Recorded data

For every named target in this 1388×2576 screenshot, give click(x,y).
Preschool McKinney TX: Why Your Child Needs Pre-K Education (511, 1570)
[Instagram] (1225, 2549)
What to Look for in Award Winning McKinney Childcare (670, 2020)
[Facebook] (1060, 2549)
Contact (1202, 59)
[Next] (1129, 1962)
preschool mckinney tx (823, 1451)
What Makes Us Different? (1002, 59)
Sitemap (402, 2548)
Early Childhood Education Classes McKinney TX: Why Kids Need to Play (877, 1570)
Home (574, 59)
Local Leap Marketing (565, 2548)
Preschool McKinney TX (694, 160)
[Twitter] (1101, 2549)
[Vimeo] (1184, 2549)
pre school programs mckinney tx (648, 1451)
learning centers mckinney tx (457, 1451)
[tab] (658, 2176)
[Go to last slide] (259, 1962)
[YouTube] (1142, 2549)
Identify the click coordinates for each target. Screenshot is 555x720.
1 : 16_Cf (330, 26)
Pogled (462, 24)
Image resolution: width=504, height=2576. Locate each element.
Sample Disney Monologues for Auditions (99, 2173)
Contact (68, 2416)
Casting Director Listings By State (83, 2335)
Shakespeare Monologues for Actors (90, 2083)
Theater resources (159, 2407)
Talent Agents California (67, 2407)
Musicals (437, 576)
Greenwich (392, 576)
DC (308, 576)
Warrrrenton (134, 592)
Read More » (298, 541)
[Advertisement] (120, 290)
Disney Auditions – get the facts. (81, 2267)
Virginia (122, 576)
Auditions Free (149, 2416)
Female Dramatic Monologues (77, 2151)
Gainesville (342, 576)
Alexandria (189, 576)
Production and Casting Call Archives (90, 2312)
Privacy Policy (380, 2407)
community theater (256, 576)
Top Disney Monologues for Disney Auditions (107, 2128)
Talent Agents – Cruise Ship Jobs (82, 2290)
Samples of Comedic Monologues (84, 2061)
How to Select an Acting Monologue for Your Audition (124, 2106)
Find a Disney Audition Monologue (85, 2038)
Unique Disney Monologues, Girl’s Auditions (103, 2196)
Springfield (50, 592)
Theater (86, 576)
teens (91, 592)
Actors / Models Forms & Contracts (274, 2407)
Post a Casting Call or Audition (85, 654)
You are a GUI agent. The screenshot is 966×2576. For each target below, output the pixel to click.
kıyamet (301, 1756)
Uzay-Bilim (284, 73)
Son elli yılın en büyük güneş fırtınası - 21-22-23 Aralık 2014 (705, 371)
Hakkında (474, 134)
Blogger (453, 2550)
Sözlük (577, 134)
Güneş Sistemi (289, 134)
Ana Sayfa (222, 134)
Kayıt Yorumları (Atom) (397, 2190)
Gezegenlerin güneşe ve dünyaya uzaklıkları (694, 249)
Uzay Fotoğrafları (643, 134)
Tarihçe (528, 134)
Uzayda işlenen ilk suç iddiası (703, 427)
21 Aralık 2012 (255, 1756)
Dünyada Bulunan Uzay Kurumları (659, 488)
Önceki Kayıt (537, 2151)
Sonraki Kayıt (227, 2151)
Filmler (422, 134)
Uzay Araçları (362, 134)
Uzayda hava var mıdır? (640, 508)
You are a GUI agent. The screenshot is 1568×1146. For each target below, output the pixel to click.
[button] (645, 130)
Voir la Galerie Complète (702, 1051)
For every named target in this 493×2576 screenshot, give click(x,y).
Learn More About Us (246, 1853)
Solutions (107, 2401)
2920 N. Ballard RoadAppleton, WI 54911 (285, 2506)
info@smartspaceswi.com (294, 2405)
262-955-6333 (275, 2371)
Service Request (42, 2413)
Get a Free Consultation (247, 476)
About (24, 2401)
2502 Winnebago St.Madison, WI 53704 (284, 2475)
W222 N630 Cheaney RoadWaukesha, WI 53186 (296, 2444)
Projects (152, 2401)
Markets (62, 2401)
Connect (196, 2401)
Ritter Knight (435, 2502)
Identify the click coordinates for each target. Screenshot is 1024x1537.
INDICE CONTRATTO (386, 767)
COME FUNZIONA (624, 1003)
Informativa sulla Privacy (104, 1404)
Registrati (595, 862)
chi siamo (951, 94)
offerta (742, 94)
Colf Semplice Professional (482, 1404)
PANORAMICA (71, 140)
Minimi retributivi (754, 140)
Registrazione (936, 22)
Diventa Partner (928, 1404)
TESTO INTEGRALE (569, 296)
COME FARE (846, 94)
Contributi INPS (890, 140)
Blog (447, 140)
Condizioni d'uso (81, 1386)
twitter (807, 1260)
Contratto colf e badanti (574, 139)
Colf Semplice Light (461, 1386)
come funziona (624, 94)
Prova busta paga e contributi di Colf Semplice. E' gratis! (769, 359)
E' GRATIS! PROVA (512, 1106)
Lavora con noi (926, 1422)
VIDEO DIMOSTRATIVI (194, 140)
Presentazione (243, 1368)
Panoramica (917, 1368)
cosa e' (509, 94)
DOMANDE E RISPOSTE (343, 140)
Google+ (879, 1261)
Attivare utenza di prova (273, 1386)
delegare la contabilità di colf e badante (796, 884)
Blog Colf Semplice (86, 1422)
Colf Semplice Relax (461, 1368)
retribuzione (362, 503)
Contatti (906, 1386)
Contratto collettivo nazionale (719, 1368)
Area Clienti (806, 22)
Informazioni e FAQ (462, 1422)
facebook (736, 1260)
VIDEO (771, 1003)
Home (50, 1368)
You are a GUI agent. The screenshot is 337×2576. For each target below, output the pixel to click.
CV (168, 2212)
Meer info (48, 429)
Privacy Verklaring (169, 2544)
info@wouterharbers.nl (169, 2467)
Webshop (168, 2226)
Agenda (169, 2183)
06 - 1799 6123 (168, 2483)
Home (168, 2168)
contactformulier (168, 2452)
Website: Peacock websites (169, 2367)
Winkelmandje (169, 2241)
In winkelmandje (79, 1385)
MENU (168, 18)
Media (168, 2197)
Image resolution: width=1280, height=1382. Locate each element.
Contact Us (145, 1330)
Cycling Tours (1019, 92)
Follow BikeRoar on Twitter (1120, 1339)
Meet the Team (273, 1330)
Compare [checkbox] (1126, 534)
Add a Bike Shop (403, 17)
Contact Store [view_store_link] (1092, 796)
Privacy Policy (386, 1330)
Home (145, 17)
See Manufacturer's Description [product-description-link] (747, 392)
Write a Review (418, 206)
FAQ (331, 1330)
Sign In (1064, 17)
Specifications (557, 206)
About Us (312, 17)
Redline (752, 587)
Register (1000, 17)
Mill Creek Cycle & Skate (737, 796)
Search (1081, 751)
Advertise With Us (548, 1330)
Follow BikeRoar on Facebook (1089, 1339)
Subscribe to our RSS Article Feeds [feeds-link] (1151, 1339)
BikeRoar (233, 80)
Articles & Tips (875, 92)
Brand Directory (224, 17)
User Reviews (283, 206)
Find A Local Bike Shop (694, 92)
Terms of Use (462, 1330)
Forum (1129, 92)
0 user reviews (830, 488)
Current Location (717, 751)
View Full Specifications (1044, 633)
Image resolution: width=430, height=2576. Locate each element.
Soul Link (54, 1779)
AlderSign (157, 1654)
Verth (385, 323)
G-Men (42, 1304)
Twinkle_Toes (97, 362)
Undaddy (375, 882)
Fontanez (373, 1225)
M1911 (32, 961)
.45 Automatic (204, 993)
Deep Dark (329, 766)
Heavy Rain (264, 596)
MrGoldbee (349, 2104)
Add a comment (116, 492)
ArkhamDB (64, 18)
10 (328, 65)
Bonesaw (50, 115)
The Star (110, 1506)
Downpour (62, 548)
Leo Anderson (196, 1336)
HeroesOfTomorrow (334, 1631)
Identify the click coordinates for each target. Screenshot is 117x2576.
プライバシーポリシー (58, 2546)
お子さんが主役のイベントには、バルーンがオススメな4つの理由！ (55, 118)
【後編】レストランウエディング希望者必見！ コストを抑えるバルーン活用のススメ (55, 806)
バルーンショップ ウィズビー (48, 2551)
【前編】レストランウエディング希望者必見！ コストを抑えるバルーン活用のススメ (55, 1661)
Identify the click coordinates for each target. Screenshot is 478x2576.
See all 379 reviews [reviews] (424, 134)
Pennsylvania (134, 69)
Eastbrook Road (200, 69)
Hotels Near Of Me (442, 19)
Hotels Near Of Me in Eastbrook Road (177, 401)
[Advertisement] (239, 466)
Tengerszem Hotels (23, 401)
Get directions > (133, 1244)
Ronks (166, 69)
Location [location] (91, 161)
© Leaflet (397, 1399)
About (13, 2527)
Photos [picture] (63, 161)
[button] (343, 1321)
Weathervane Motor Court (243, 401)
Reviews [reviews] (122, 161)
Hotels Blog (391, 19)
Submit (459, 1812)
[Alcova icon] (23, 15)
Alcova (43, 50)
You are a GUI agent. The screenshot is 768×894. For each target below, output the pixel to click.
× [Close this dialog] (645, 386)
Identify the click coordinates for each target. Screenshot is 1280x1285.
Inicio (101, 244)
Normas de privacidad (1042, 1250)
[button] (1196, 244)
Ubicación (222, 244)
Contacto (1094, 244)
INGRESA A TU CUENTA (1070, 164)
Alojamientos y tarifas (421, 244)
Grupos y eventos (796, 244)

# What is expected
In the listing, replace "Downpour" with "Cloudburst" in the lines from the one containing "Add a comment (116, 492)" up to and including the one containing "プライバシーポリシー (58, 2546)", and reproduce those lines with nothing else altered.

# Solution to the exercise
Add a comment (116, 492)
ArkhamDB (64, 18)
10 (328, 65)
Bonesaw (50, 115)
The Star (110, 1506)
Cloudburst (62, 548)
Leo Anderson (196, 1336)
HeroesOfTomorrow (334, 1631)
Identify the click coordinates for each target. Screenshot is 117x2576.
プライバシーポリシー (58, 2546)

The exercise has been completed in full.